We often need to test a few different versions (cross-over designs) of the same interface with users to determine which one will work best for them. This approach has some pitfalls.
Here is a quick primer on combating bias when showing users cross-over designs:
Order effects and Anchoring bias:
The order in which you show the different versions of the same UI can affect user opinions. They might lean toward the first one you show because they saw it first. Or they may prefer that last one because it’s the most recent (recency effect):
How to combat this? Show the versions in a different order to each user or conduct different user sessions for each version.
Contrast effect
When a user “notices” the differences, it can lead to exaggerated opinions on the pros and cons based on how they compare rather than efficiency or effectiveness.

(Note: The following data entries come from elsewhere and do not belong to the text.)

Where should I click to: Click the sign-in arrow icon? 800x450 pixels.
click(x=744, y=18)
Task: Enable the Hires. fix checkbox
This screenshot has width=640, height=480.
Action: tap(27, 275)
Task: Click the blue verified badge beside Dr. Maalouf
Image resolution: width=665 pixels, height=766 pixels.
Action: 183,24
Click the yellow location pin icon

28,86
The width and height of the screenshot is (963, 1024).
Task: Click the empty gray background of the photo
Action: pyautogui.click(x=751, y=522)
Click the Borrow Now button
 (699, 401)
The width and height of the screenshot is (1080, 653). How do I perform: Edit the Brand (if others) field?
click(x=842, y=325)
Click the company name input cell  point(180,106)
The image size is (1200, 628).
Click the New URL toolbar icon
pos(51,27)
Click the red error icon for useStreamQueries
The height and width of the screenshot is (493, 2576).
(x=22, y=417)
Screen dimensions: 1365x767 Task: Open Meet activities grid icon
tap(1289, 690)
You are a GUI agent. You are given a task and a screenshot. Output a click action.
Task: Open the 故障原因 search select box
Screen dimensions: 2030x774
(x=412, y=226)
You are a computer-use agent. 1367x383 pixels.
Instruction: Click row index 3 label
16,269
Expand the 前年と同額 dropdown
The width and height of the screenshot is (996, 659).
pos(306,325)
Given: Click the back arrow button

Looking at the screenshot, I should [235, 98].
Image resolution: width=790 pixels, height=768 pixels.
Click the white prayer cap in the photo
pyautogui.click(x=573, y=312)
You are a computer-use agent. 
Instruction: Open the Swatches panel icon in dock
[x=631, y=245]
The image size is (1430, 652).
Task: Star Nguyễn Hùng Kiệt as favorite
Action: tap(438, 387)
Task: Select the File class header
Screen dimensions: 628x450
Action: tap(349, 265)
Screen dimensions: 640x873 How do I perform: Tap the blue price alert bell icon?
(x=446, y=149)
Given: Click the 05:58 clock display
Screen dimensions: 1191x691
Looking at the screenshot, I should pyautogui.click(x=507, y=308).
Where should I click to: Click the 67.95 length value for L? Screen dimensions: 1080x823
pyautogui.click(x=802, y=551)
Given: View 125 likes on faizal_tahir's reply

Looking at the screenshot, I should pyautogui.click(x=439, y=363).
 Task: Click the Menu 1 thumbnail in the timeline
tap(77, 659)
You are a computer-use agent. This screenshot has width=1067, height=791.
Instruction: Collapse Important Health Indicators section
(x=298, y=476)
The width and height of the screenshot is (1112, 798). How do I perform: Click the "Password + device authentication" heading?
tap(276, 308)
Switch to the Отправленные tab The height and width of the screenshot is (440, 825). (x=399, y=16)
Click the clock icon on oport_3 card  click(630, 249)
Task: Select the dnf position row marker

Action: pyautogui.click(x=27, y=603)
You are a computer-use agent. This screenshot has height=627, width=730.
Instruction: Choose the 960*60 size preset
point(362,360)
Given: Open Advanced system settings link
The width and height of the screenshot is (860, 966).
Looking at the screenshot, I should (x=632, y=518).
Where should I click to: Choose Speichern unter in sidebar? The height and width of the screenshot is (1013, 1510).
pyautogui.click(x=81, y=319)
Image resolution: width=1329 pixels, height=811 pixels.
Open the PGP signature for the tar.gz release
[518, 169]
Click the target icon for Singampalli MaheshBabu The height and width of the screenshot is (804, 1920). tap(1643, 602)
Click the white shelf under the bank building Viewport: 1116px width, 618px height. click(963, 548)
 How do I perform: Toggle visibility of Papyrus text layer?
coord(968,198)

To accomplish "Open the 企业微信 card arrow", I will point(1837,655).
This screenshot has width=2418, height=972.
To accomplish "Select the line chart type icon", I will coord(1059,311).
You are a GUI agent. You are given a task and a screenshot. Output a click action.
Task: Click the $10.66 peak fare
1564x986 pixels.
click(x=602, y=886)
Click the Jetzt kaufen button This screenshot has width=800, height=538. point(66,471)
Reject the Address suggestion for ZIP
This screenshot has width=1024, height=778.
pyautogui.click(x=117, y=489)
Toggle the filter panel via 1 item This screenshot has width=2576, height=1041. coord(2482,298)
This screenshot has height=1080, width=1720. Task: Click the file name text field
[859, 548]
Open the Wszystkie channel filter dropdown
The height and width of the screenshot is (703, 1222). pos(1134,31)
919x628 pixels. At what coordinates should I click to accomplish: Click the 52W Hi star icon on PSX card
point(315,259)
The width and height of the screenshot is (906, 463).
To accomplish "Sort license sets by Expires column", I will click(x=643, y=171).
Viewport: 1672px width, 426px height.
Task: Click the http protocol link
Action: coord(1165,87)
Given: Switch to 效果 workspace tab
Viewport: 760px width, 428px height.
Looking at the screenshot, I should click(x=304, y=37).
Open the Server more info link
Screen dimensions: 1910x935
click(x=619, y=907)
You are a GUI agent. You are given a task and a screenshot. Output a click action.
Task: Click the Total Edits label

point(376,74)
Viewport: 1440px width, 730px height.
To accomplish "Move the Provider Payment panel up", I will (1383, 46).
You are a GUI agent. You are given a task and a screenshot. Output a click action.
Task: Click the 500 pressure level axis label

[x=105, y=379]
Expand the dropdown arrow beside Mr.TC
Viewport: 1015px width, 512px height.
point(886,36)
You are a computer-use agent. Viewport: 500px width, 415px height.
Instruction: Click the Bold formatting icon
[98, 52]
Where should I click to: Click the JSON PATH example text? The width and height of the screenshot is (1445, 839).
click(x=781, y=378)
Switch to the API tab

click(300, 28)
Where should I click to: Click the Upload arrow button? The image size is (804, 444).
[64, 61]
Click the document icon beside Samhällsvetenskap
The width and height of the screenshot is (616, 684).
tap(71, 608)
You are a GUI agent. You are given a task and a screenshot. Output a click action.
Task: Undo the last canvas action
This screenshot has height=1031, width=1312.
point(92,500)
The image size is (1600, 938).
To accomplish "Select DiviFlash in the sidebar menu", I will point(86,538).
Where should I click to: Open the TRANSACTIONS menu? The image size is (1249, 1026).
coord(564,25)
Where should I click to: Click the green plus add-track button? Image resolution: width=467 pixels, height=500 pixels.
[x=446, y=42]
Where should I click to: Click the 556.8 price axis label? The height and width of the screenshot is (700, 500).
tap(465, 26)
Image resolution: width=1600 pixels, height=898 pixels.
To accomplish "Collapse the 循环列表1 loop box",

How to combat this? Focus on task-based questions rather than asking preferences. This will prevent users from making broad comparisons.
Consistency Bias:
Once a user has expressed an opinion on something, they may feel the need to be consistent across different versions rather than expressing their true feelings if they, for example, see a different version and change their original opinion.
How to combat this? Ask indirect questions rather than “Which do you prefer?“
Example: Looking at this page [design A how might you go about [task 1 ]?
(After a user completes the task) Can you tell me a time when you felt particularly efficient or frustrated using this interface?
Next: Looking at this page [design b], let’s try to complete the same task. If there were one thing you could change about this interface to help you complete tasks more efficiently, what would it be?
The goal is to avoid direct references to the other versions.
Include wash-out periods. A wash-out period is when you give them some time between showing them different versions to allow for a little “reset.” You can also create some “control or dummy tasks” in the wash-out period. Control tasks might be basic functionality tasks or basic Jetpack qual questions. Randomizing also helps with this.